Stats are nice, but Clearwater RB Jason Harris likes victories more.

JAMAL THALJI
Published October 8, 2004

CLEARWATER - Jason Harris is a running back. He thinks like a running back. He looks like a running back. He sprints for the end zone like an exceptional running back.

But a running back is not all that he is. He is a football player, first and foremost. One burdened by towering expections at Clearwater since his sophomore year.

As much as he craves carries and yards and touchdowns, the kind of statistics by which running backs are measured and judged, wins are the most important number to Harris.

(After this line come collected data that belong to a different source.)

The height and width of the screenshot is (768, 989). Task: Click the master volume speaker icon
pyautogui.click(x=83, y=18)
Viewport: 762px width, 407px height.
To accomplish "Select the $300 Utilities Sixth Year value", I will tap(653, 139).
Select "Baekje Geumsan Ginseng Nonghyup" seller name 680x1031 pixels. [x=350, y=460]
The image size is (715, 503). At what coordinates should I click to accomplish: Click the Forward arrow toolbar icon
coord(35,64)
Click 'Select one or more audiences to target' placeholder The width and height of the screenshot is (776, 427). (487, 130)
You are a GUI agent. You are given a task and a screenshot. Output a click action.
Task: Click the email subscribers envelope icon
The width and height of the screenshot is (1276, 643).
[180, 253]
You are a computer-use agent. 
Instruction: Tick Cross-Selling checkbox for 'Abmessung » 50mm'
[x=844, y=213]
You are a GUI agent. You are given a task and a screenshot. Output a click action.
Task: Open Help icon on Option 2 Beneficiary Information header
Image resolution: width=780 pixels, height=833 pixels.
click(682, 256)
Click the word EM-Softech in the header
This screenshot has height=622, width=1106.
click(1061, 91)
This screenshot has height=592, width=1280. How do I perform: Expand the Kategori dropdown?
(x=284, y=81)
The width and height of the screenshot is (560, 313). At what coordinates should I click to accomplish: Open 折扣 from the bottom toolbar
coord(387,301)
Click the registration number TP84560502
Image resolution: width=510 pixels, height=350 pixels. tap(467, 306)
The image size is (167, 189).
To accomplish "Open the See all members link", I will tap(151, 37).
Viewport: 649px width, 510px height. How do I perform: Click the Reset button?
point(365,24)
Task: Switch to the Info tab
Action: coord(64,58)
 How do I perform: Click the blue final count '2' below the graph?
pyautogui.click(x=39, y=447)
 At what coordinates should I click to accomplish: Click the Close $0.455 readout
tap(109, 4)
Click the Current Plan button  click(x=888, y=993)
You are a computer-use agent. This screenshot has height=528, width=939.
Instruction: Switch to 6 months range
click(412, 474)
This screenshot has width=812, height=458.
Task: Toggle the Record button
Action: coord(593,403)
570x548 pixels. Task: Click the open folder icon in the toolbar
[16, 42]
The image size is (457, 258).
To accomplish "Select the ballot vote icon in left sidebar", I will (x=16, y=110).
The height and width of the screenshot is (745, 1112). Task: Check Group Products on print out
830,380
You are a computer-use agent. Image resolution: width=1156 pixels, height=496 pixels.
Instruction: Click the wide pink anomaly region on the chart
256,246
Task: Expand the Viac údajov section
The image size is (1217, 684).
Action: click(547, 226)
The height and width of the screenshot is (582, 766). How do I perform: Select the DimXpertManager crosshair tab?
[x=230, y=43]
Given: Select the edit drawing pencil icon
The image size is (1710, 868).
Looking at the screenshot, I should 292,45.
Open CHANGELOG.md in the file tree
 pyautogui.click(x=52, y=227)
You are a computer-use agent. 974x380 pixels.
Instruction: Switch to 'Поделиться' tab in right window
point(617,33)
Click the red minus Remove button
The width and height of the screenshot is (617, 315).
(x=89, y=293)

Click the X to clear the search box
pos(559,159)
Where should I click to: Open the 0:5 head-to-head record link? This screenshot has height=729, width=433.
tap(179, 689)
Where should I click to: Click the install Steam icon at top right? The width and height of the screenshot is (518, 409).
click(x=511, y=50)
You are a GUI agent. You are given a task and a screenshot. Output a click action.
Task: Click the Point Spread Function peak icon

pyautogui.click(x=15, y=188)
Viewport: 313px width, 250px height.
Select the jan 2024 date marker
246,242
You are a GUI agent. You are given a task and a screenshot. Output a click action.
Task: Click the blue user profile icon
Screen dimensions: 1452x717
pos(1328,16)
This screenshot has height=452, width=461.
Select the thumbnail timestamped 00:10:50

And as a football player, Harris wants to do whatever he can to rack up victories as if they were yards on one of his long scoring jaunts.

"I guess a lot of running backs say, "I need to have 1,000 yards rushing,' and all that," Harris said. "I just say to myself, if I can go out and perform every Friday night, it's all going to come to me. Right now, my goal is to win games for this team."

The Tornadoes are doing just that. That 3-1 start is the program's best since 1999, ending a streak of three straight 0-3 starts (and 0-4 in 2000.)

Clearwater has won three straight and at 2-0 sits atop the weak Class 5A, District 9. The 6-foot, 200-pound senior has done his part, or parts.

"'He's a good leader, a great kid, a hard worker," coach Tom Bostic said. "I think this year he's really been more active. He really leads by example, but he's been more vocal with the team. People have always expected a whole lot out of him. But I don't see how you can say he didn't meet expectations. Heck, look what he did his sophomore year."

He ran for 912 yards and six touchdowns then. When opposing defenses focused on him as a junior, he ran for 830 yards and seven touchdowns while sharing carries. He's still searching for his first 1,000-yard season. But last season, making the playoffs was more important.

"Last year I didn't get all the carries I wanted," he said. "That was perfectly fine with me because we were winning games, and those were games that we needed."

He still worked hard this offseason to add more to his game. Harris packed on the muscle over the summer, squatting 500 pounds and deadlifting 535. He wanted to become a tougher, more physical, more dominant downhill runner.

He has done just that, rushing 51 times for 450 yards and five touchdowns behind a healthy veteran line, averaging 8.8 yards per carry - and he's had three scoring runs called back this season.

"I tried to put on a little more weight this summer to run more north-south," Harris said. "I don't think anybody is going to try and hit me straight up now."

Harris runs with authority, much more than in the past. "I was always trying (to run) east and west, that's all I did," he said. "Sometimes I was trying to dance too much."

Now he doesn't, and he has more energy to run straight ahead. He doesn't have to start at linebacker anymore. Instead he subs in on key plays, and that has left him fresher on offense, and defense.

Last year, defensive coordinator Charlie Spelman remembers a play when Harris fumbled. He came back on defense and five solo tackles followed. Even limited to a handful of plays, Harris is still a force.

"Charlie made up a highlight film for (Harris) and he might have had as many defensive highlights as offensive," Bostic said. "That's why so many colleges are looking at him on defense."

Akron, Boston College, Iowa State, North Carolina and South Carolina are all interested in Harris, who is looking at South Carolina "a lot harder" but isn't ready to make a decision.

He misses defense, but said winning is more important. But Harris can't do without the ball.

He's unselfish, yes.

But Harris still is a running back.

"My carries mean a lot to me," he said. "If we can get it done some other way, then I love it. But, hey, if we're going to play, get me the ball."